We have written previously about how attitudes towards Brexit have seemingly become polarised between those who would be willing to leave the EU without a deal and those who would like another referendum – or would simply like to revoke Article 50 – and that as a result there is relatively little public support for any of the compromise positions that have been proposed – including Mrs May’s deal and any softer Norway-style Brexit as envisaged by Labour. This pattern is replicated in Lord Ashcroft’s post-election poll in which the two most popular options among all voters are either to remain in the EU (40%) or to leave without a deal (27%). Thus, in promoting their respective compromise positions on Brexit both the Conservatives and Labour found themselves at this election attempting to occupy a centre ground on Brexit that has long seemed relatively poorly populated – and was certainly little understood by voters (see, for example, here and here). Given that Euro-elections are often regarded as ‘second-order’ contests in which voters are more likely to vote for smaller parties and to express their views about the EU, this was always a potentially risky position to be occupying.

So, although not all voters used the Euro-election to express their views about Brexit, the fact that many did so laid the foundations for the collapse in Conservative and Labour support. According to Lord Ashcroft no less than 81% of those who voted for the Brexit Party and 68% of those who backed the Liberal Democrats gave Brexit as their principal reason for doing so. Conversely, only 13% of Labour voters and 8% of Conservative supporters indicated that they were making their choice on the basis of Brexit. They were much more likely to be voting on the basis of party loyalty – as many as 36% of Labour voters and 34% of Conservatives gave this as their principal reason for voting the way that they did. The trouble for both of those parties is that for many voters the pull of party loyalty was weaker than the attraction of expressing their views about Brexit. In other words, the election revealed that not only is the electorate polarised between leaving without a deal and remaining in the EU, but also that many on both sides of the argument hold those views sufficiently intently that, in a second-order election at least, they prefer to express those views rather than adhere to their traditional party loyalty.

As a result, the fragility of the electoral coalitions that both the Conservatives and Labour had put together in the 2017 election, when between them they won over 80% of the vote, was cruelly exposed. Although the Conservatives had garnered support most successfully from among those who voted Leave, around a third of the party’s voters had voted Remain. Conversely, although Labour had proven more popular among those who had voted Remain, around a third had backed Leave. Neither party had much success in retaining the support of either part of their coalition.

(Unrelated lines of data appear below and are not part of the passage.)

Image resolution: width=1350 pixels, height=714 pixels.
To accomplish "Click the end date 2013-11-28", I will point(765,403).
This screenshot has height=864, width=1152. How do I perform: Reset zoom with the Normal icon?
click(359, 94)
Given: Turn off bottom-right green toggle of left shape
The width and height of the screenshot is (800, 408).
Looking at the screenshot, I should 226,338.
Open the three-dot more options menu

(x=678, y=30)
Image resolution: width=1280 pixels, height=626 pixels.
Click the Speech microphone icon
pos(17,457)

The Conservatives’ biggest problem was undoubtedly maintaining the support of those of their supporters who had voted Leave. Many of these after all had backed UKIP before the 2017 election and had only switched to the Conservatives in the belief that they were best placed actually to deliver Brexit. Given the failure of the government to deliver Brexit on the original target date of March 29, the return of Nigel Farage to the electoral scene served to make switching to the Brexit Party seem like an attractive option.  Over a half (53%) of all those who voted Conservative in 2017 and voted in the Euro-election voted for the Brexit Party – a figure that equates to around four in five of all those Conservatives who had voted Leave. It is this movement that explains why, in contrast to the position in 2017, at this election the Conservatives were no more popular among Leave voters than they were among Remain supporters.

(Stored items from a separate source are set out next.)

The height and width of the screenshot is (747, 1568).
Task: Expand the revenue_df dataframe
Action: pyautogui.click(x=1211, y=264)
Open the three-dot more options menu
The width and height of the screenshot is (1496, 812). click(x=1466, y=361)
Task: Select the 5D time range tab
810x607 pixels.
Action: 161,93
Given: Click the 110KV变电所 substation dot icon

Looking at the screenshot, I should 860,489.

However, the party was also losing ground among its minority of voters who had backed Remain. According to Lord Ashcroft, 20% of those who voted Conservative in 2017 switched to either the Liberal Democrats (especially), the Greens, or Change UK, most of them people who had voted Remain in 2016. This represented the equivalent of losing around 60% of the party’s Remain supporters. The Conservatives were struggling to retain the support of both parts of their 2017 electoral coalition.

Labour found itself in a similar position. On the one hand, the party lost 22% of its vote to the Liberal Democrats, 17% to the Greens and 4% to Change UK, the vast majority of them people who had voted Remain. These figures mean that Labour lost the support of around three in five of those that voted Remain, much the same proportion as the Conservatives though it represents a much larger share of its total vote. However, at the same time Labour also lost 13% of its vote to the Brexit Party, or around two in five of the party’s Leave supporters. Labour’s Leave support may not have been as willing to switch to Nigel Farage’s Brexit Party as the much larger body of Leave voters in the Conservatives’ ranks, but even so the party was also clearly losing ground at both ends of the Brexit spectrum.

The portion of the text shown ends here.